What Are Pituitary Disorders?
The pituitary gland is a small, pea-sized structure that sits at the base of the brain, just behind the bridge of the nose. Despite its tiny size, it has earned the name "the master gland" as it controls the release of hormones that influence nearly every system in the body. This includes everything from growth and development to reproduction, metabolism, stress response and overall quality of life. The brain's hypothalamus sends signals to the pituitary via a small stalk and tells it when to release each hormone.
When this master gland produces either too much or too little of a specific hormone, pituitary disorders occur. Hypopituitarism or pituitary failure is a condition that occurs when production drops across multiple hormones. The symptoms vary wildly depending on which hormone is affected. This is why these disorders can be tricky to spot. Some patients notice fatigue and weight changes and others experience infertility, irregular periods or loss of sex drive. The pituitary sits so close to the optic nerves which can cause a growing tumour to press on vision pathways. This causes headaches and peripheral vision loss that often goes unnoticed until it becomes significant.

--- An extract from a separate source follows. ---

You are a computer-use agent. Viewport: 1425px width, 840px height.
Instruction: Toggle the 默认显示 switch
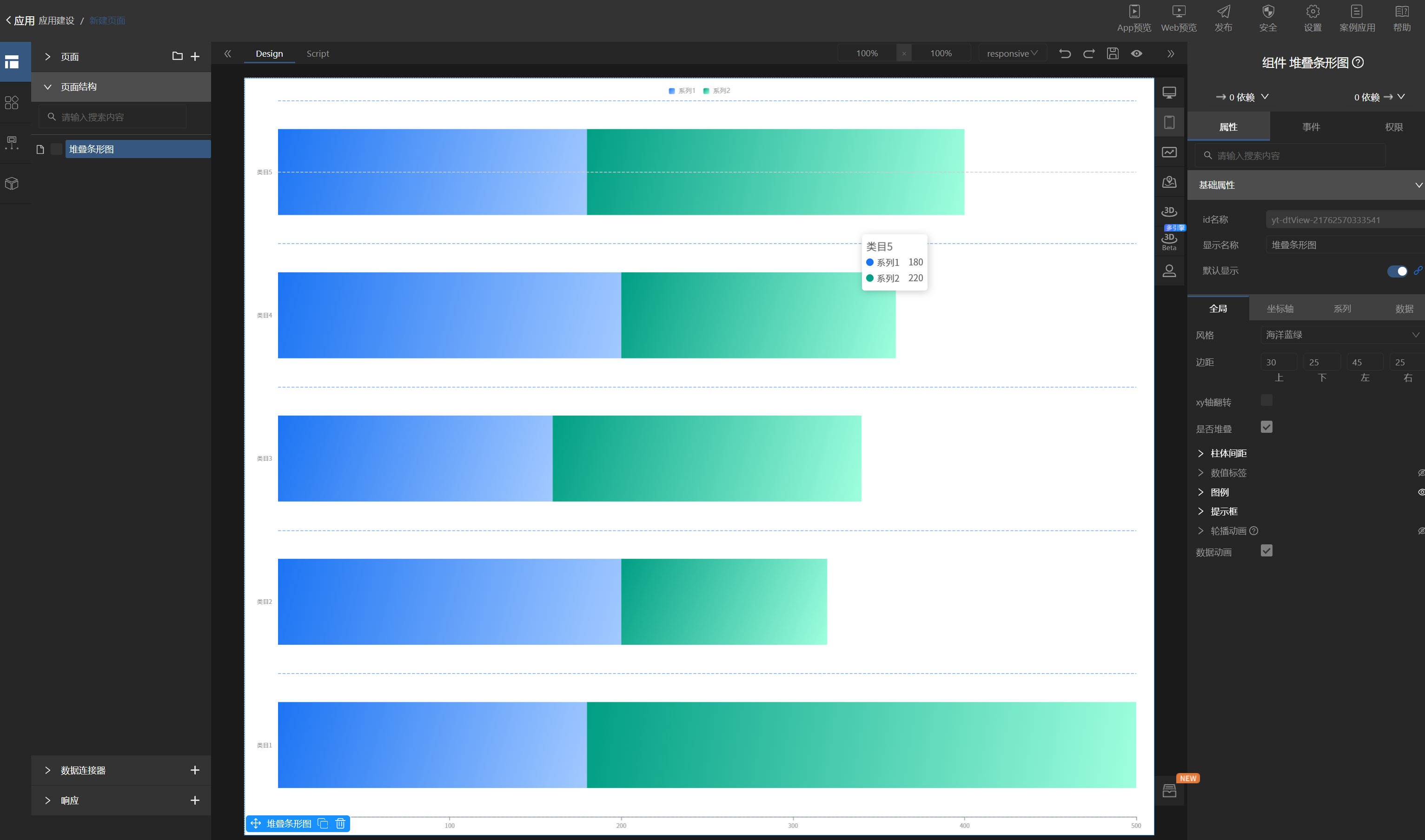tap(1397, 271)
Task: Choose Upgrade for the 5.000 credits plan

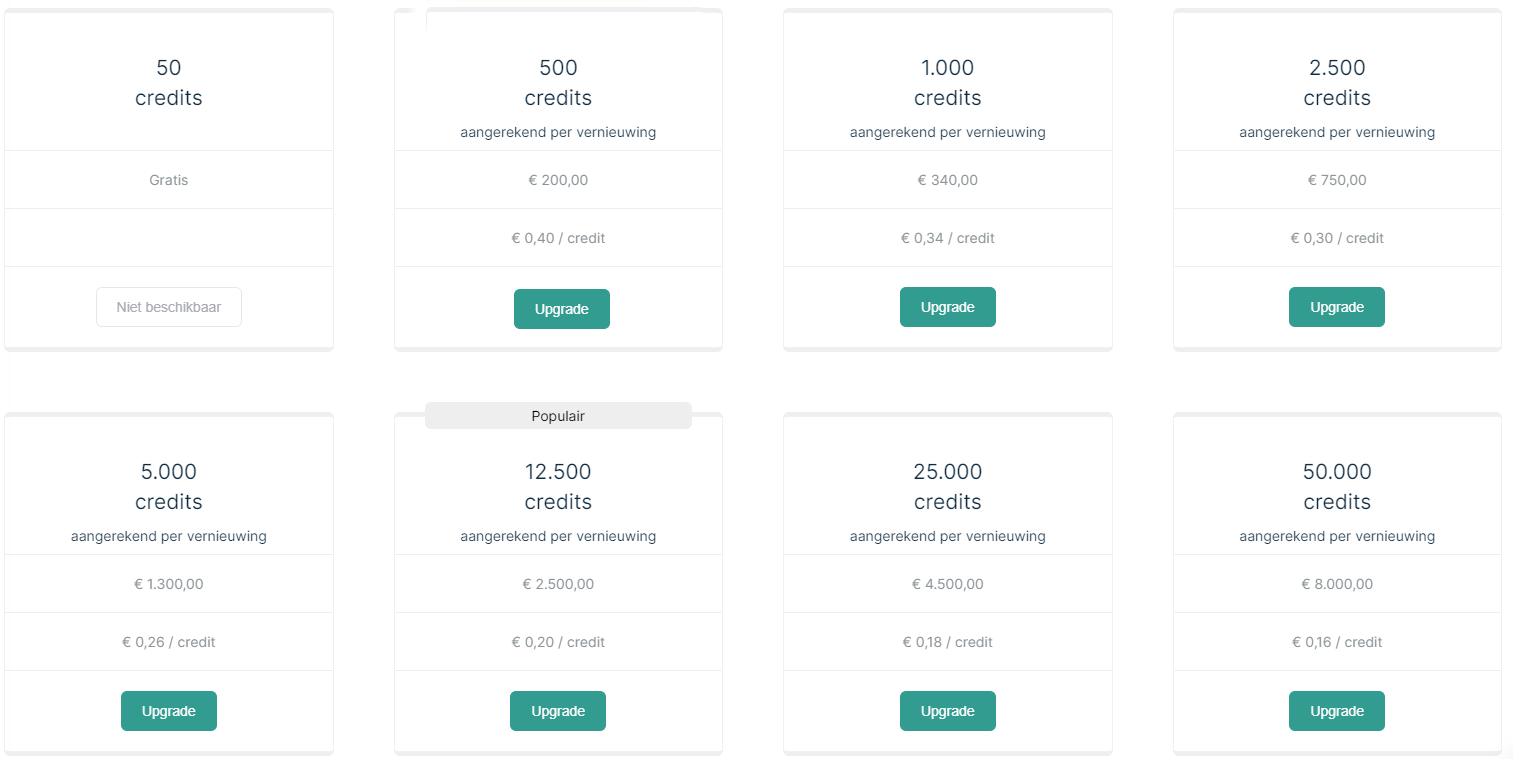Action: (168, 711)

Pituitary gland disorders generally fall into two camps which are overproduction or underproduction of hormones. On the overproduction side, a prolactinoma is the most common pituitary tumour. It pumps out excess prolactin, the hormone responsible for milk production. In women, this causes irregular periods, breast tenderness and sometimes unwanted milk production. It often shows up as low testosterone, reduced libido and erectile difficulties in men.
Acromegaly happens when too much growth hormone is produced in adulthood. This causes hands and feet to enlarge and facial features to coarsen. Patients may notice ring or shoe sizes creeping up. It causes gigantism, which is excessive height, if this occurs in childhood before growth plates close. Cushing's disease involves a pituitary tumour that drives the adrenal glands to overproduce cortisol. This leads to rapid weight gain, purple stretch marks, thinning skin and muscle wasting.
Hypopituitarism, on the underproduction side, means the gland fails to produce adequate levels of one or more hormones. This can stem from tumours, surgery, radiation, head trauma, or have no clear cause at all sometimes. Diabetes insipidus is a different kind of pituitary problem. This is when the gland doesn't produce enough vasopressin, an anti-diuretic hormone, and leads to excessive thirst and enormous volumes of dilute urine. This is completely unrelated to the more common diabetes mellitus.